_Отрывок статьи:_
.....
Мотив зова в повестях Н. В. Гоголя («Вечера на хуторе близ Диканьки» и «Миргород»)

Автор: Ищук-Фадеева Нина Ивановна

Журнал: Вестник Тверского государственного университета. Серия: Филология @philology-tversu

Рубрика: Литературоведение

Статья в выпуске: 3, 2012 года.

Бесплатный доступ

В статье рассматриваются особенности повестной поэтики Гоголя, в ней проанализирован один из способов коммуникации между двумя мирами – живых и мертвых. Пограничные топосы, равно как и «двоемирные» предметы, более или менее описаны в гоголеведении – в данном случае рассматриваются вербальные связи, прямые, опосредованные и травестированные.

Зов, призыв, интерпретация жеста, диалогическая ситуация, вербальный контакт, мнимая коммуникация, молитва, проклятие

Короткий адрес: https://sciup.org/146121021

IDR: 146121021

Текст научной статьи Мотив зова в повестях Н. В. Гоголя («Вечера на хуторе близ Диканьки» и «Миргород»)

Повестная поэтика Н. В. Гоголя всегда привлекала внимание исследователей своей своеобычностью, и многие приемы великого мистика уже поняты и изучены – достаточно напомнить работы Ю. В. Манна [3] и В. М. Марковича [4]. Основная оппозиция повестей – это мир живых и мертвых, доставшаяся Гоголю в наследство еще от романтизма. Свободное обращение с традицией привело к снижению мистического начала и взаимопроникновению двух миров: «мертвое», свободно переходя границы, проникало в живой мир и срасталось с ним, и наоборот. Думается, еще более важным в играх с романтическим двоемирием становится разрушение этого двоемирия, в результате чего бинарный принцип сменяется триадным. Иначе говоря, возникает третья сфера, в которой пребывают оба начала, то есть, условно говоря, третий мир , где и происходит встреча представителей двух четко очерченных миров. Связью между мирами, на мой взгляд, в первую очередь, является так называемый зов , на который и отзывается смертный.

В первом цикле, в «Вечерах на хуторе близ Диканьки», зов возникает не как приглашение смертного на встречу с иным миром, а как нечто необъяснимое, как потенциальная коммуникация с невозможностью ее реализации. Впервые эффект ложной коммуникации возникает в повести «Майская ночь, или Утопленница» в сцене проводов Ганны: погуляв с Лейко, она уже готова войти в дом, как ее останавливает незнакомый парубок, попрощавшийся с красавицей поцелуем: «”Прощай, Ганна!“ – раздалось снова, и снова поцеловал ее кто-то в щеку. <…> и поцелуи засыпали ее со всех сторон» [1, с. 158]. Так возникает принцип «эха», создающего иллюзорный мир с невидимым субъектом, но ощутимым присутствием чего-то или кого-то невидимого.
.....
_Блок данных:_
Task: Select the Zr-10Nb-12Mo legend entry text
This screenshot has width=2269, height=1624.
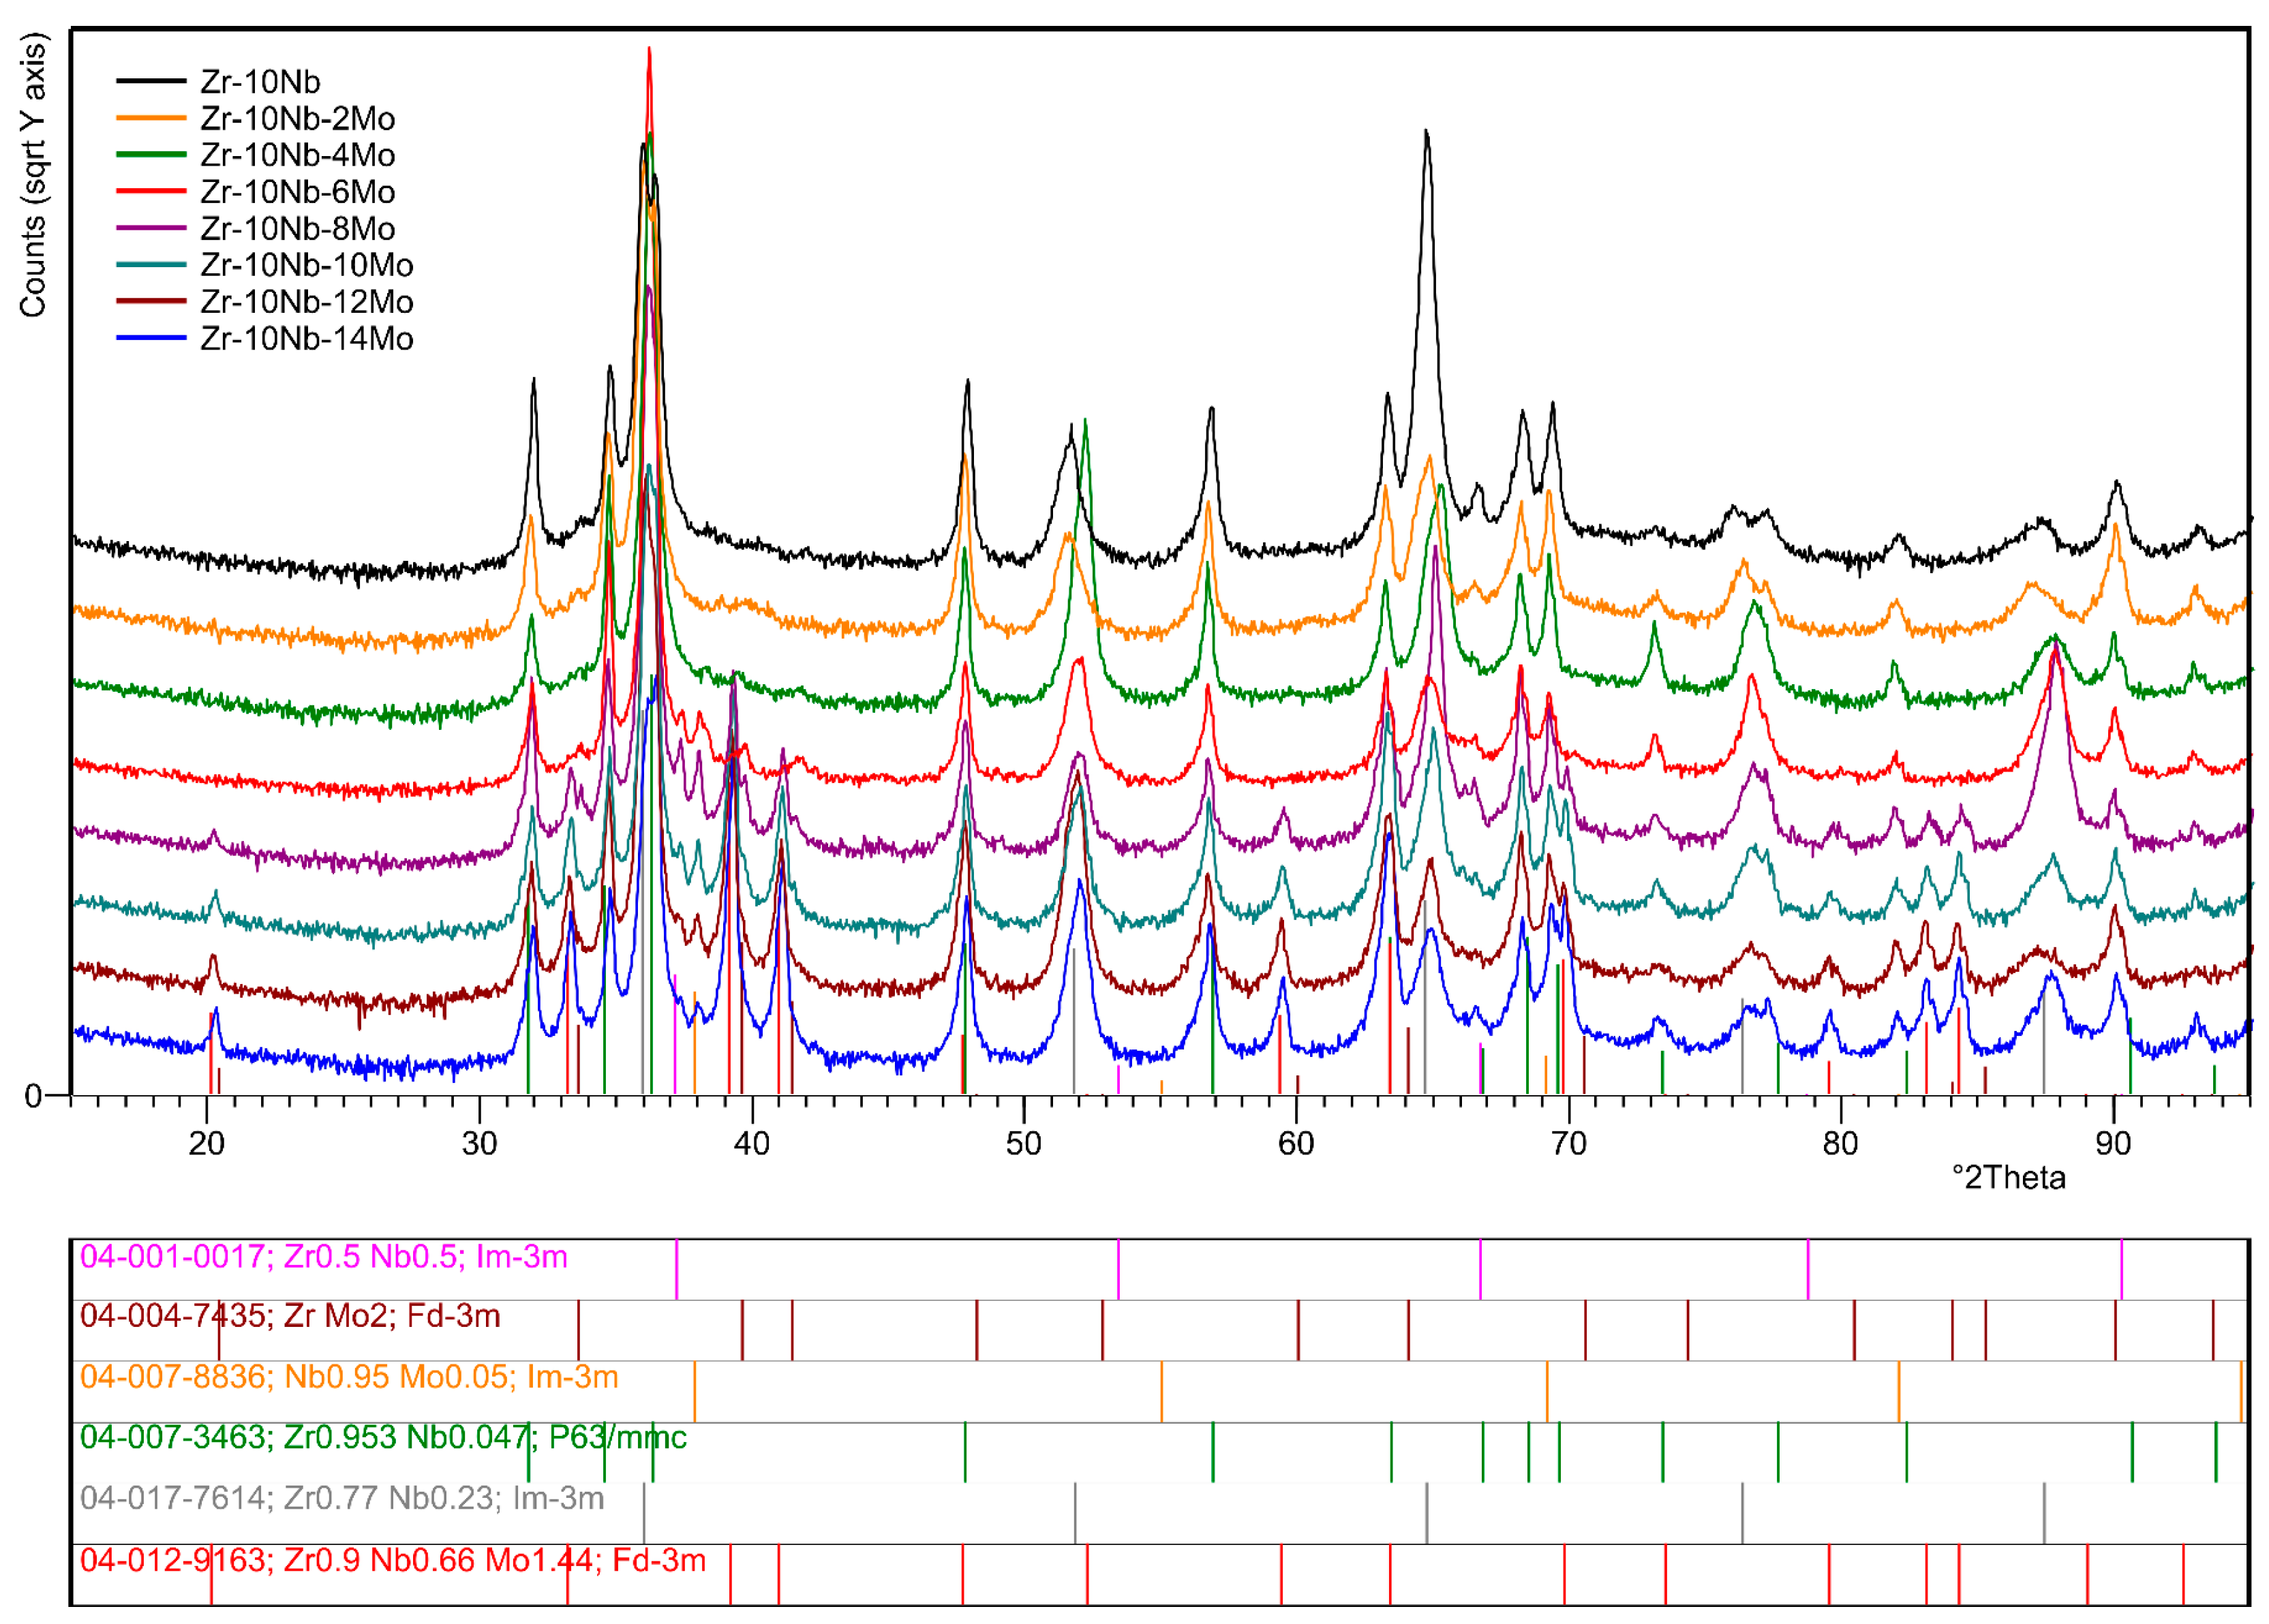Action: tap(306, 302)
.....
_Что требуется:_
• 1. В какой повести, согласно статье о мотиве зова у Гоголя, впервые появляется эффект ложной коммуникации?
• 2. Изложите короче абзац статьи о мотиве зова у Гоголя, который начинается словами «Повестная поэтика Н. В. Гоголя», сохранив его основные факты.
Материал взят из другого источника.

_Решение заданий:_
• 1. В повести «Майская ночь, или Утопленница», в сцене проводов Ганны.

• 2. Своеобразие повестной поэтики Гоголя давно привлекает исследователей, среди них Ю. В. Манн и В. М. Маркович. Главная оппозиция его повестей, унаследованная от романтизма, — мир живых и мир мертвых. Свободное обращение с традицией ослабило мистическое начало, и два мира стали проникать друг в друга. Разрушение романтического двоемирия заменяет бинарный принцип триадным: возникает третий мир, где встречаются представители обоих миров. Связью между мирами, по мнению автора, прежде всего служит зов, на который откликается смертный.